I think Roberts is on firm ground in this case. Unlike Apfelroth, I don’t have a problem with this part of the methodology. I do think Roberts should have pointed out that all his main conclusions are in fact based on one single cluster in Falluja, defined using a different method and collected under highly adverse conditions[p6 pg6-7].
” We also stated in the paper that people had to have been sleeping under the same roof with a family for 2 months before their death to be considered a household death. This strict definition of household member may have prevented the recoding of some deaths, particularly among former military members who did not live with any household in the weeks before their death, but it ensured that the type of overestimation that concerns Apfelroth did not occur.”
This two month window means that men in the military and those living transiently, like insurgents and jihadists, would never be counted in the survey[p6 pg2]. It would skew the age and gender of the victims of violence away from adult males and toward women, children and the elderly. It might also skew the cause of death away from small arms and toward airstrikes. Basically, this attribute of the study means the study was designed to measure the deaths of individuals that occurred in or near their own homes. It is therefore hardly surprising that the study shows a large percentage of non-combatant deaths.
” Before publication, the article was critically reviewed by many leading authorities in statistics and public health and their suggestions were incorporated into the paper.”
Trust us, we have many unnamed authority figures backing us up. Honest, some even have lab coats and clipboards!
“The death toll estimated by our study is indeed imprecise…”
Nice of them to admit it.
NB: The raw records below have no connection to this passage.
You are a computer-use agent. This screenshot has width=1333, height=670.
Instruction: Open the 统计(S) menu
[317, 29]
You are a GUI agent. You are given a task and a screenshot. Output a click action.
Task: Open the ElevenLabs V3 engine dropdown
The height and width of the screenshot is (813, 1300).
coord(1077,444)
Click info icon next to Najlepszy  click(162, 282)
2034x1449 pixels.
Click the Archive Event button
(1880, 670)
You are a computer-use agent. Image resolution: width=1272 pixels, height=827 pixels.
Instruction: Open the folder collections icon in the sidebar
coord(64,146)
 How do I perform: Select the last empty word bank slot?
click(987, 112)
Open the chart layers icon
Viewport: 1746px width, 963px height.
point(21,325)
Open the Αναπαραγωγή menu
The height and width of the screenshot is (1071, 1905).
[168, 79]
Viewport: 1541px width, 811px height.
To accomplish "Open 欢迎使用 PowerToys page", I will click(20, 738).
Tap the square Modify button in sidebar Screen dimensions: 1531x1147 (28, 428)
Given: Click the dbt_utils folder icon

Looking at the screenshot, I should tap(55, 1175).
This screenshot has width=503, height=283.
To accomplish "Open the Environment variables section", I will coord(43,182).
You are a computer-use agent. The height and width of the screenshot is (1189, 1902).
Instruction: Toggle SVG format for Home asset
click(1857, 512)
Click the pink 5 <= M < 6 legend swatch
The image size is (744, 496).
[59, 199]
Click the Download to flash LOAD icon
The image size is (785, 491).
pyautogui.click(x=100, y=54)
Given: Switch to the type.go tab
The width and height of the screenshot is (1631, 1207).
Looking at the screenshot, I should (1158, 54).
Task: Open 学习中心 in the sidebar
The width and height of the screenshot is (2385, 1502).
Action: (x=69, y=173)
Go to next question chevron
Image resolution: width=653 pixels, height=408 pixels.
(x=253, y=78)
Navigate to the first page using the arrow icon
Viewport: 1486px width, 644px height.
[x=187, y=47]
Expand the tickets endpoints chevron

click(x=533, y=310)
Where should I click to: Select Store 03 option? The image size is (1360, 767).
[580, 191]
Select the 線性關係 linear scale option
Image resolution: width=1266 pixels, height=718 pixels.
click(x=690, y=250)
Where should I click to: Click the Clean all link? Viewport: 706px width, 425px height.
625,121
Funny, is it not, that this imprecision doesn’t actually affect the overall quality of the study? If this was a study of disease or drug safety, the question of whether 30,000, 90,000, 150,000, 300,000+ people died would be considered rather relevant. (And just to repeat myself, the precision also affects the measurements of who died and how.)
“and those interested in international law and historical records should not be content with our study”
Neither should those interested in scientific integrity.
“In the interim, we feel this study, as well as the only other published sample survey we know of on the subject,5 point to violence from the Coalition Forces as the main cause of death and remind us that the number of Iraqi deaths is certainly many times higher than reported by passive surveillance methods or in press accounts”
” We declare that we have no conflict of interest.”
Beyond the political, that is.
To sum up: Apfelroth asserts that cluster sampling was a poor methodology to study a heterogeneous (unevenly clumped together) phenomenon like military violence (making the same point I made in my original critique of the study). It was such a poor choice as to fatally undermine the entire study. Roberts never refutes this point but merely pays it lip service, and plows on making statements based wholly on the Falluja cluster data.
I am more convinced than ever that Roberts is not being honest.